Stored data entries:
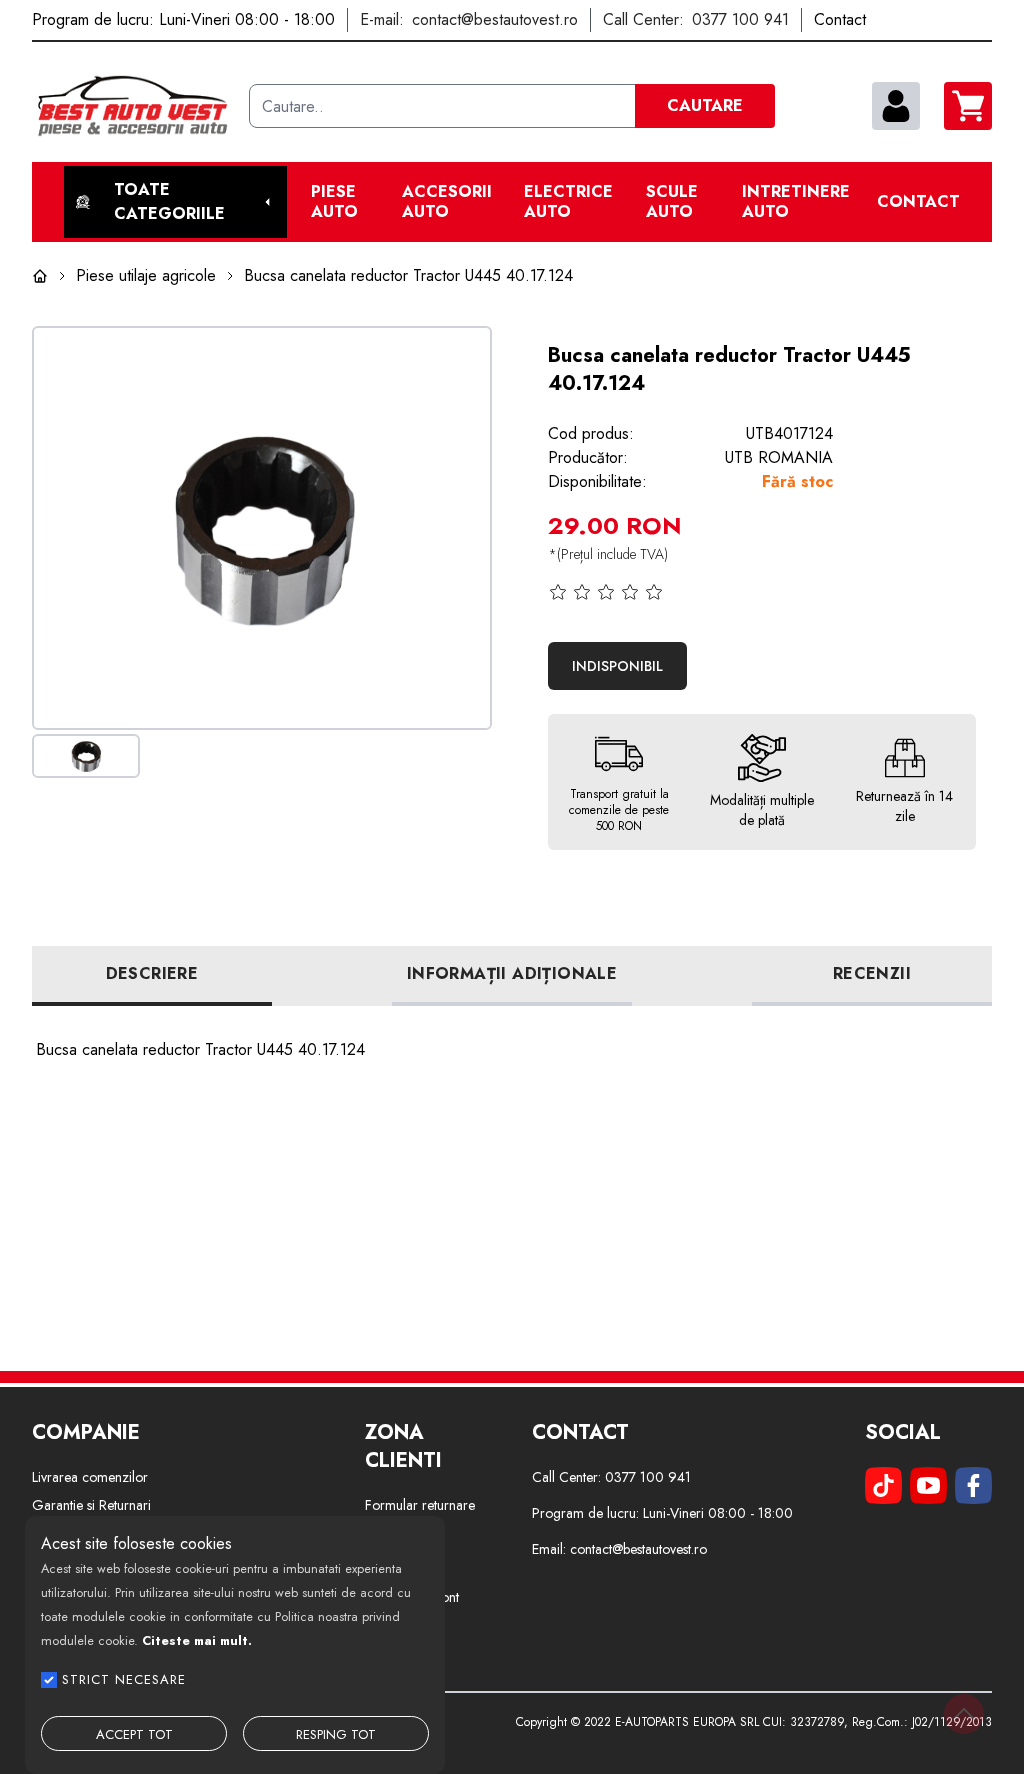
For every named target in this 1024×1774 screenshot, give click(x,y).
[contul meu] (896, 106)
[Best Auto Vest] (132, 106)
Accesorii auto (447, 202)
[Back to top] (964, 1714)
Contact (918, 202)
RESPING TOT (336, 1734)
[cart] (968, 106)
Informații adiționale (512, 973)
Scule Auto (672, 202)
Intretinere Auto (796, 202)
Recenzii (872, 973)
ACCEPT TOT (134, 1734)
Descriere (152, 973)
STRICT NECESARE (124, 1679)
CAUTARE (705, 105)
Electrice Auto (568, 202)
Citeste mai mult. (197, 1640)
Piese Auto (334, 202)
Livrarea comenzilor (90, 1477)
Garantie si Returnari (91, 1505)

TASK PROMPT: Each record must be repeated verbatim, and no picture may appear in the copy.

OUTPUT:
For every named target in this 1024×1774 screenshot, give click(x,y).
[contul meu] (896, 106)
[Best Auto Vest] (132, 106)
Accesorii auto (447, 202)
[Back to top] (964, 1714)
Contact (918, 202)
RESPING TOT (336, 1734)
[cart] (968, 106)
Informații adiționale (512, 973)
Scule Auto (672, 202)
Intretinere Auto (796, 202)
Recenzii (872, 973)
ACCEPT TOT (134, 1734)
Descriere (152, 973)
STRICT NECESARE (124, 1679)
CAUTARE (705, 105)
Electrice Auto (568, 202)
Citeste mai mult. (197, 1640)
Piese Auto (334, 202)
Livrarea comenzilor (90, 1477)
Garantie si Returnari (91, 1505)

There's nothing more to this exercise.